Posted by Matt Weiner | Link to this comment | 06- 1-06 4:34 PM
74: A travesty.
75: Yep, colder, but if your drink gets hot, it means you're drinking too slow. Also, metal sweats more than glass, and I don't like the taste/feel of the metal.
And gin and laudanum is a fine beverage. Just don't go ordering it with vodka.
Posted by M/tch M/lls | Link to this comment | 06- 1-06 4:37 PM
I told my preschool kids that there is no Santa Claus a couple of years ago.
Posted by Joe O | Link to this comment | 06- 1-06 4:38 PM
We could find out together, Standpipe...
My interest is purely scientific, you understand. I'm so very fond of science.
Posted by Standpipe Bridgeplate | Link to this comment | 06- 1-06 4:45 PM
With a martini the classic gin plus touch of vermouth kind is the best, by far, for me. Although I did have one which had pisang ambon and lychee in it which was tolerable -- not overly sweet, just more perfumed than a normal one.
Re: 50 and whiskey being sweet: someone is drinking the wrong whisky. One of those American bourbon type thingies maybe or maybe one of the milder malts.
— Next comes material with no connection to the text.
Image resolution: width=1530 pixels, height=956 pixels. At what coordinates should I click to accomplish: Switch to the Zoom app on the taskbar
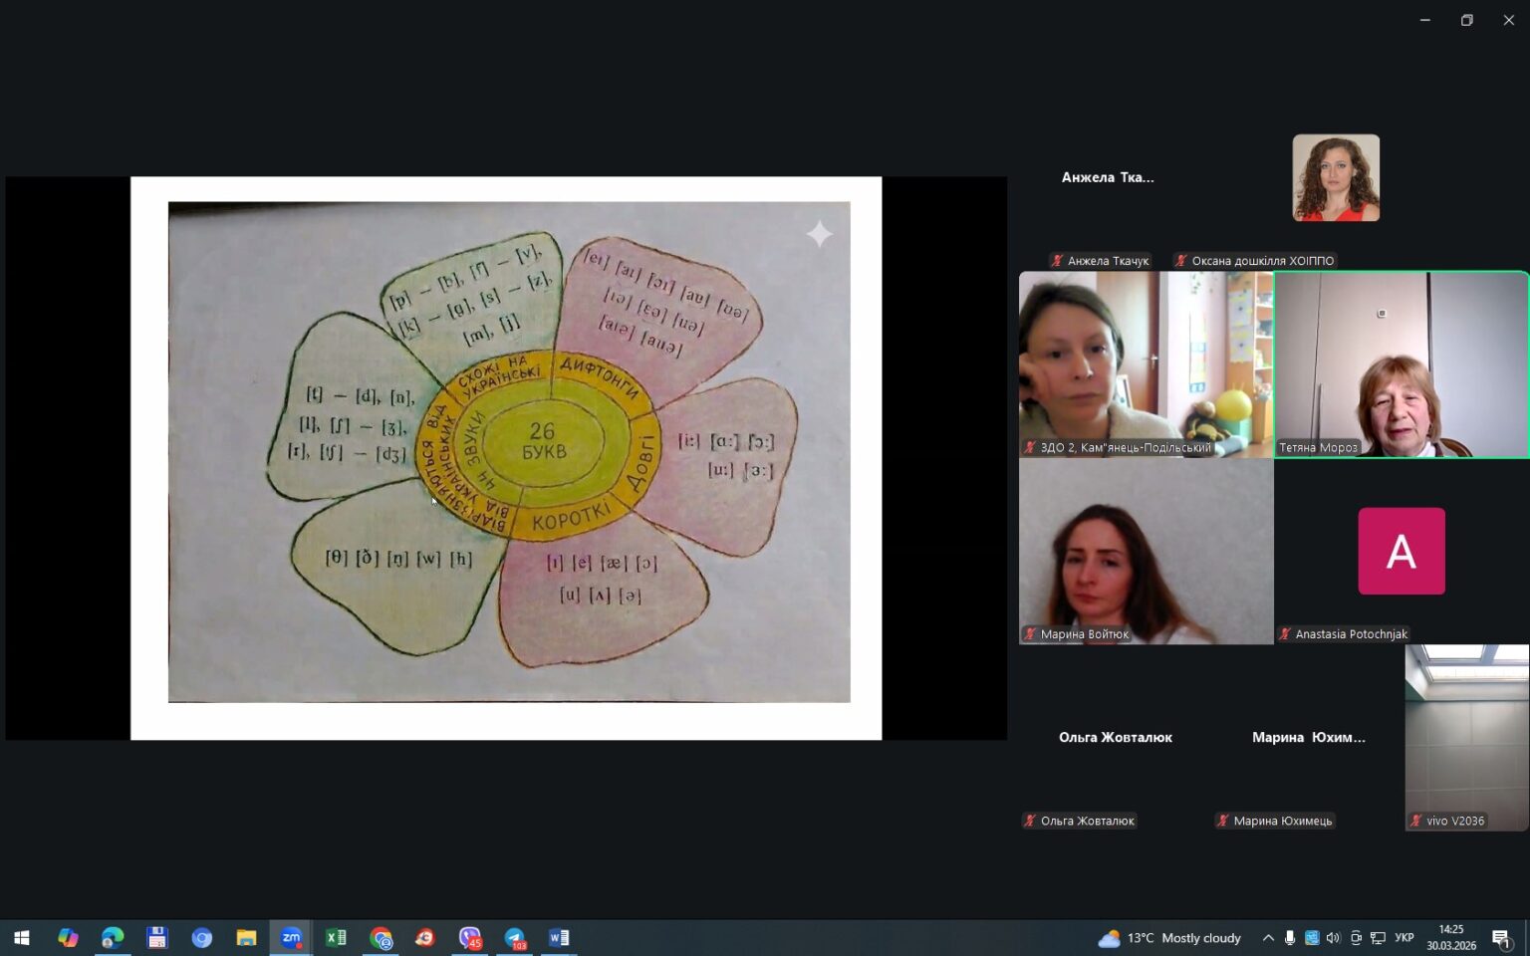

Proper scotch, maybe something like Laphroaig or Lagavulin, isn't sweet, surely? Kind of wierd tasting for some palates, yes, but not sweet.
Re: Moscow mules... the Jamaican mule is pretty good. With rum substituted for the vodka. A mix of dark and light rum or maybe one of the spiced rums can be very nice. Just lime juice, good sharp/tangy ginger beer and the rum.
A friend of mine 'invented' his millenium cocktail a few years back -- which was tequila, gin and absinthe, if I recall. Not good. Although very effective...
Czechs drink a thing called a 'beton' which is made from Becherovka and tonic. That's a pretty nice long drink -- similar to a gin and tonic but with a more pronounced herbal taste.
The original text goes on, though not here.